Racconto non realista, Galliani non ha bisogno di chiedere convenzioni, ha il posto riservato in tutti i migliori ristoranti d'Europa...


----------



## Chrissonero (7 Novembre 2016)

ralf ha scritto:


> Anche oggi a segno su calcio di rigore, è diventato un cecchino non ne sbaglia uno.



Sta esplodendo..


----------



## wildfrank (7 Novembre 2016)

E iamm'bbell!!! Accattamuce stu guaglione!!


----------



## Chrissonero (23 Novembre 2016)

"Penso che si debba restare con i piedi ancorati a terra, non sento troppo la pressione anche se la gente si aspetta molto da me. Io continuo a lavorare per ambire a palcoscenici prestigiosi, con la speranza che possa ambire a un campionato di grande spessore in futuro. Mi piacerebbe fare il salto di qualità, ma so che devo lavorare ancora tanto", Youri Tielemans, calciatore belga dell'Anderlecht.


----------



## ralf (24 Novembre 2016)

Altro bel gol in Europa League, da notare anche il bellissimo passaggio di Dendoncker.


----------



## Chrissonero (24 Novembre 2016)

ralf ha scritto:


> Altro bel gol in Europa League, da notare anche il bellissimo passaggio di Dendoncker.



Fantastico!

Dopo anni e anni di Muntari, Poli e compagni io sogno di vederlo con la maglia del Milan, per tornare a dominare in europa abbiamo bisogno di lui.


----------



## ralf (26 Gennaio 2017)

Con il goal di ieri in campionato, sale a 13 reti e 8 assist in 31 presenze.


----------



## Mille e una notte (26 Gennaio 2017)

Numeri importanti per un centrocampista. Se mantenesse questa efficacia in un grande campionato sarebbe una bestia davvero.


----------



## Dumbaghi (27 Gennaio 2017)

ralf ha scritto:


> Con il goal di ieri in campionato, sale a 13 reti e 8 assist in 31 presenze.
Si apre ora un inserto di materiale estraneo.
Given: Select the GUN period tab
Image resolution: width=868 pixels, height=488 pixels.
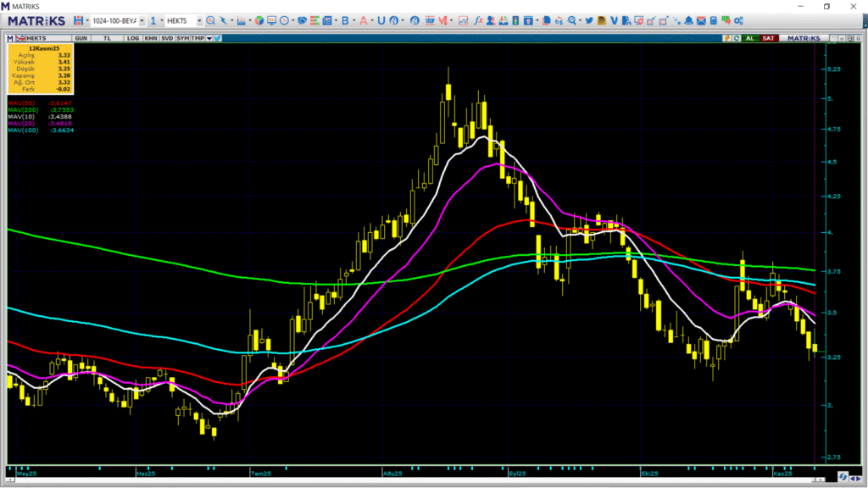Looking at the screenshot, I should click(x=81, y=38).
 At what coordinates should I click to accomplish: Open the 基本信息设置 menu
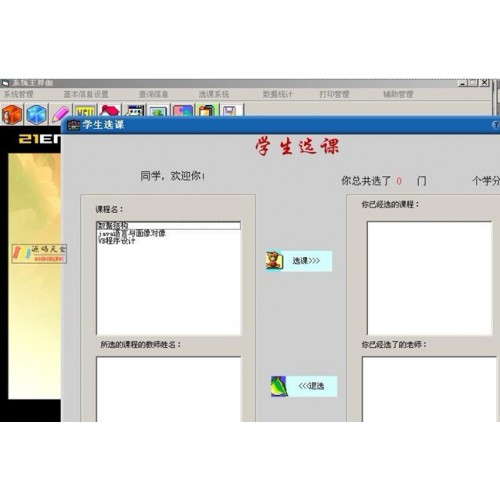[x=86, y=94]
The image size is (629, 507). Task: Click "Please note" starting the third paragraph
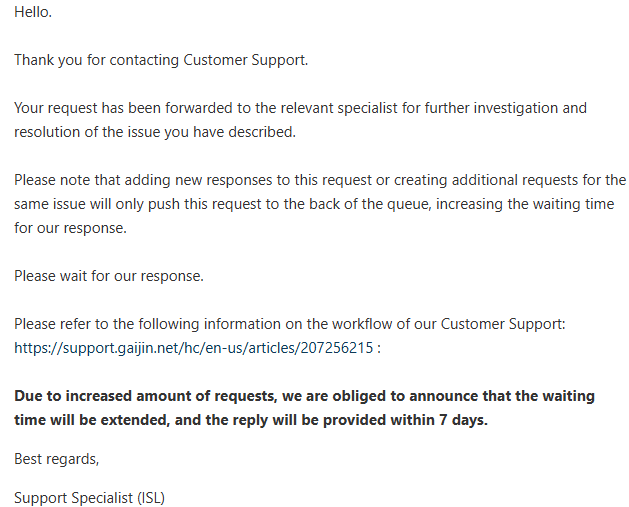coord(53,180)

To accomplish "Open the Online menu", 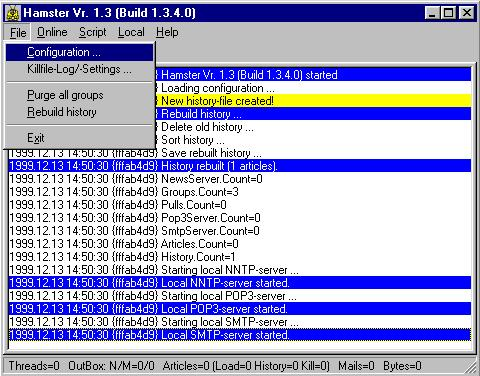I will click(52, 33).
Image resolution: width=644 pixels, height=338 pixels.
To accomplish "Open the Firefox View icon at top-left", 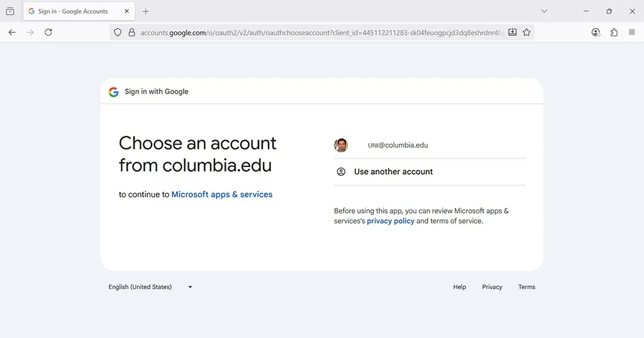I will [x=10, y=11].
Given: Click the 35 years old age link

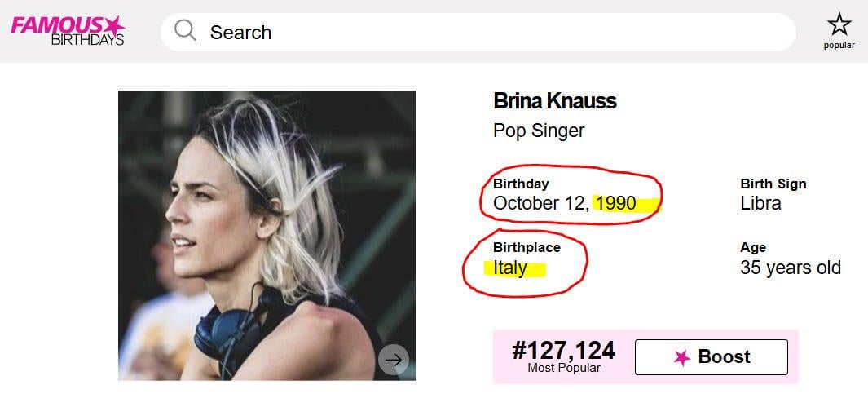Looking at the screenshot, I should (x=790, y=268).
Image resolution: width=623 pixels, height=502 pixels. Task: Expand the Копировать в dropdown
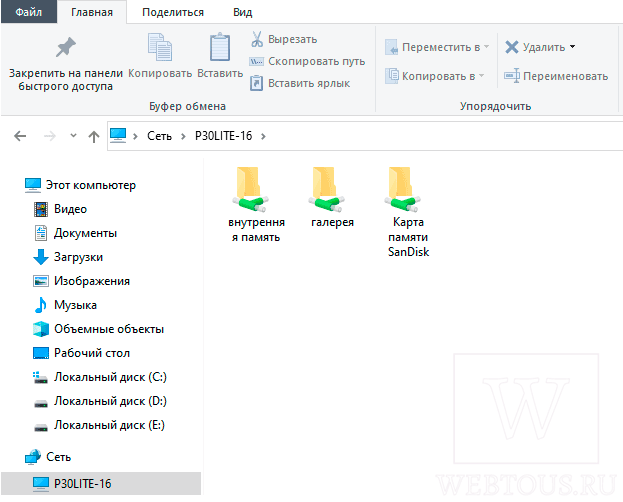[481, 76]
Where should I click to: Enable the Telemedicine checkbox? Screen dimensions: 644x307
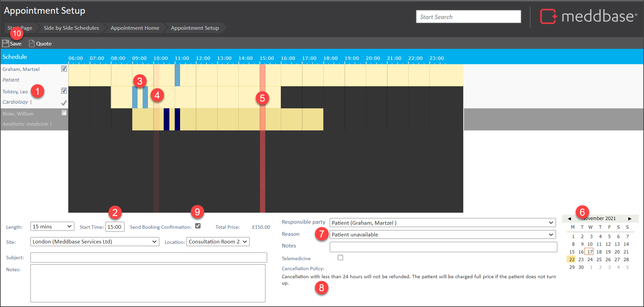[340, 258]
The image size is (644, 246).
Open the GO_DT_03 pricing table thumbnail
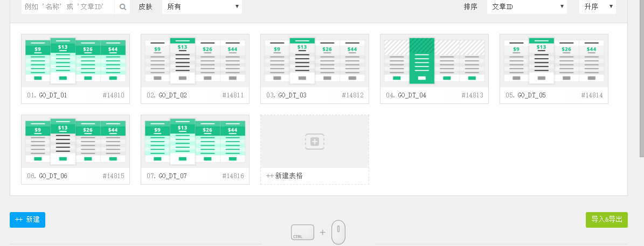[x=315, y=61]
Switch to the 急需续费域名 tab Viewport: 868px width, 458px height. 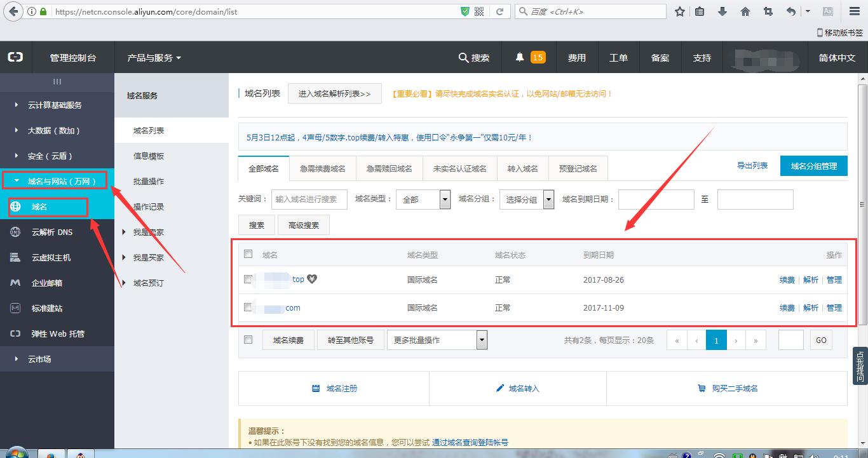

Ammazza che numeri, ok che è un campionato di livello basso però....


----------



## Alfabri (27 Gennaio 2017)

Una squadra con due spicci e che vuole costruire una base seria per il futuro questo lo va' a rapire direttamente a casa.


----------



## The Ripper (27 Gennaio 2017)

non sta giocando più da centrocampista.
Anche Kums aveva numeri importanti


----------



## Dumbaghi (27 Gennaio 2017)

The Ripper ha scritto:


> non sta giocando più da centrocampista.
> Anche Kums aveva numeri importanti



Che sta facendo?


----------



## corvorossonero (27 Gennaio 2017)

The Ripper ha scritto:


> non sta giocando più da centrocampista.
> Anche Kums aveva numeri importanti



e dove sta giocando?


----------



## Chrissonero (27 Gennaio 2017)

The Ripper ha scritto:


> non sta giocando più da centrocampista.
> Anche Kums aveva numeri importanti



Nel 4-3-3 del Anderletch è il centrocampista tatticamente più libero, sta facendo un lavoro molto simile a quello che fa per esempio Klaassen nel Ajax o Nainggolan nella Roma..


----------



## MarcoMilanista (27 Gennaio 2017)

Ma anche se giocasse a centrocampo...sarebbe un centrocampista da 5/6 goal a campionato.


----------



## ralf (12 Febbraio 2017)

Oggi giocava mezz'ala in un 4-3-3, 1 goal e 1 assist, sale a 14 goals e 9 assists stagionali.


----------



## corvorossonero (12 Febbraio 2017)

ralf ha scritto:


> Oggi giocava mezz'ala in un 4-3-3, 1 goal e 1 assist, sale a 14 goals e 9 assists stagionali.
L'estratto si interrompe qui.